Are reparations justified? Sure. The problems created by slavery and the racism that grew out of slavery are American problems, and all Americans have an obligation to contribute to the solution. In becoming an American, you take on both the advantages and disadvantages of this country and its history. You take on both the assets and the deficits. Reparations just aren’t an effective way to address these problems.
Middle class black people don’t need the relatively small sums of money that reparations could provide. Poor black people don’t need ready cash so much as they need job skills, drug treatment, better schools, better law enforcement, and less isolation from the mainsteam of society. Reparations don’t directly address any of these isssues, and may in fact take resources away from them.
From a legal standpoint, reparations for slavery per se are almost impossible to pursue. Almost all of the people born into slavery died before 1970. There are no victims to file suit.

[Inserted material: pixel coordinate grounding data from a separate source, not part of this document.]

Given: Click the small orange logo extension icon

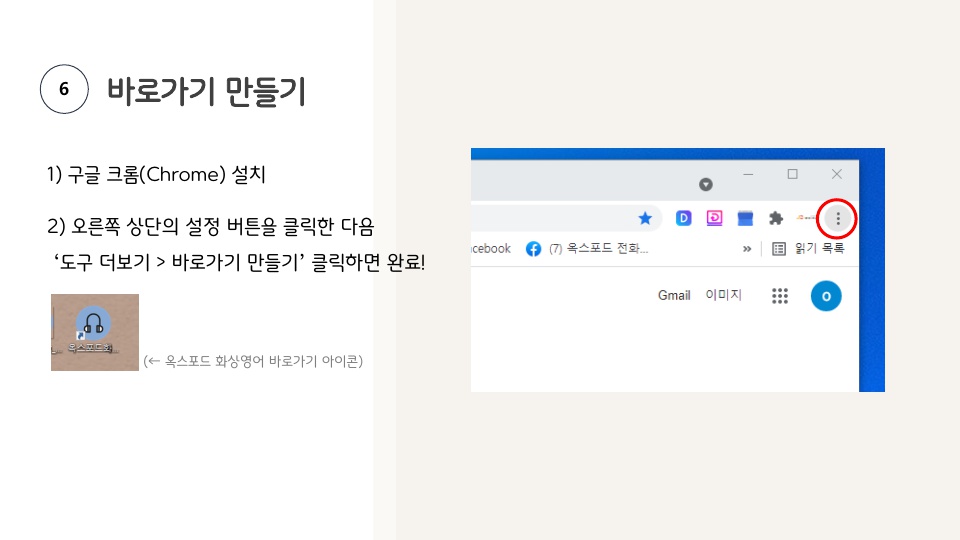Looking at the screenshot, I should coord(806,218).
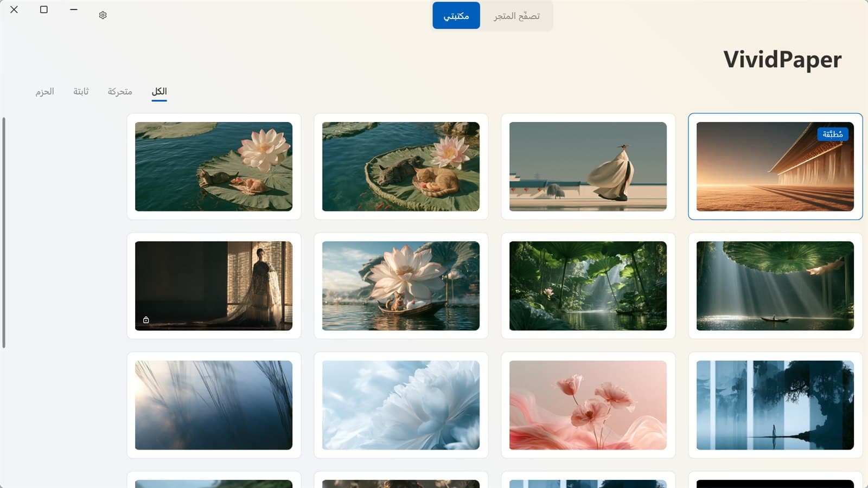
Task: Filter by متحركة animated wallpapers
Action: pyautogui.click(x=120, y=91)
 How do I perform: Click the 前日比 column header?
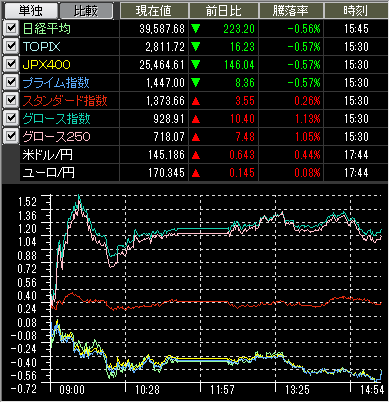223,11
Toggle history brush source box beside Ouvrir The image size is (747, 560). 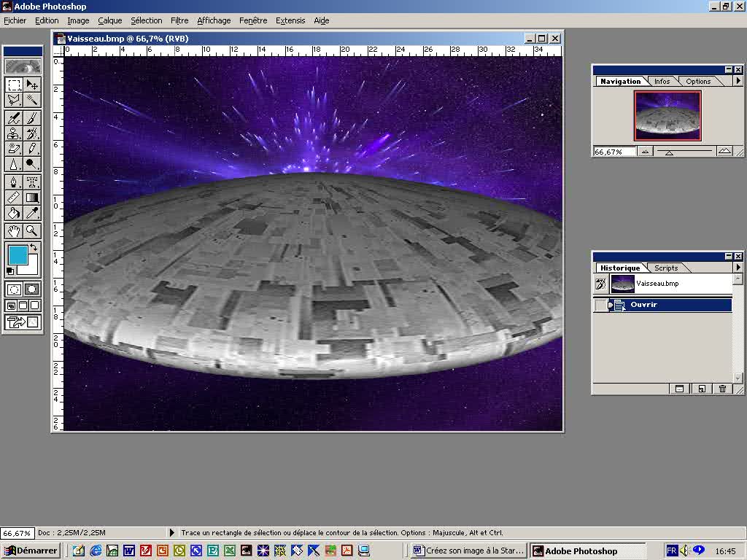coord(600,306)
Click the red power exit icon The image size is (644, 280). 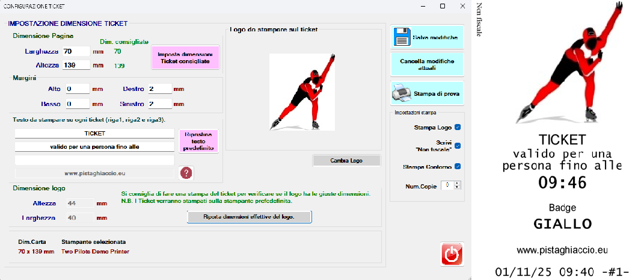452,254
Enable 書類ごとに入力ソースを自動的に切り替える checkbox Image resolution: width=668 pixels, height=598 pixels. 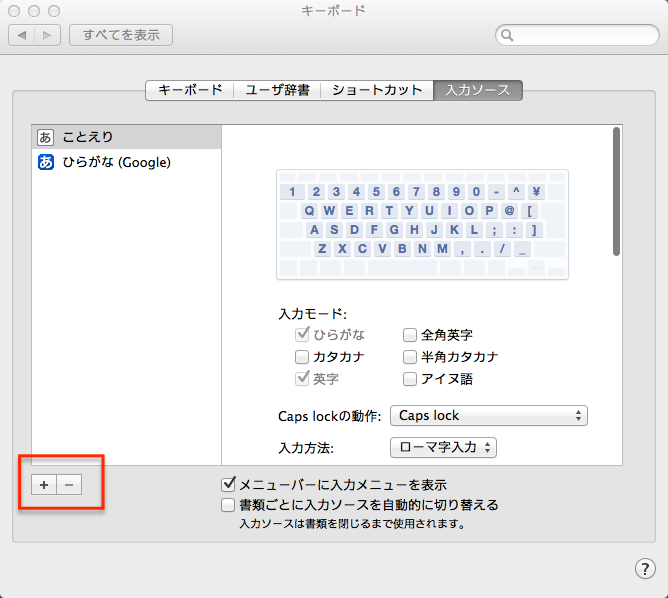pos(228,505)
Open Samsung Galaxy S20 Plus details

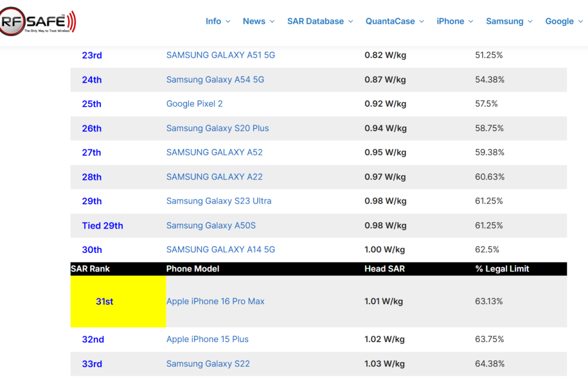217,128
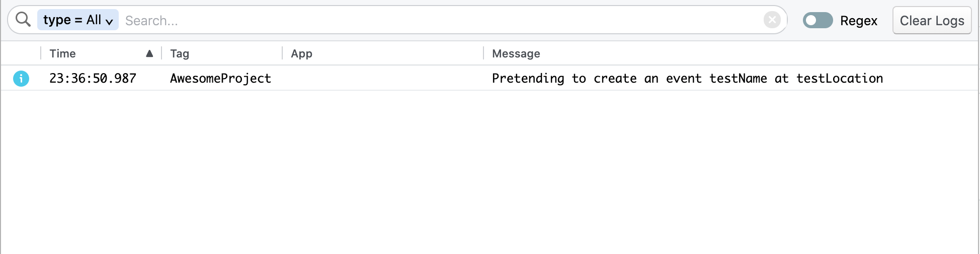The height and width of the screenshot is (254, 980).
Task: Click the Regex label text
Action: [858, 21]
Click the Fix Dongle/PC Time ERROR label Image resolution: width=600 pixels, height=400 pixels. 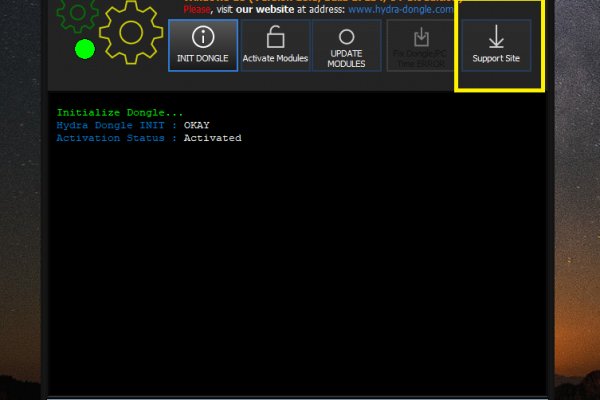tap(421, 60)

A much stronger case can be made for reparations for Jim Crow. There are roughly 15 million black Americans who lived under Jim Crow still alive. These are US citizens who were denied citizenship rights and equal treatment before the law in ways that were both unconstitutional and illegal.
Just because a case can be made doesn’t mean that it should be made. Reparations don’t directly address pressing problems facing the black poor. Education, crime, single parenthood, drug and alcohol abuse, persistent racial discrimination.
There’s ultimately a big difference between money and wealth. Wealth is the capacity to produce goods and services that people want and need, and this capacity is only tenuously related to money.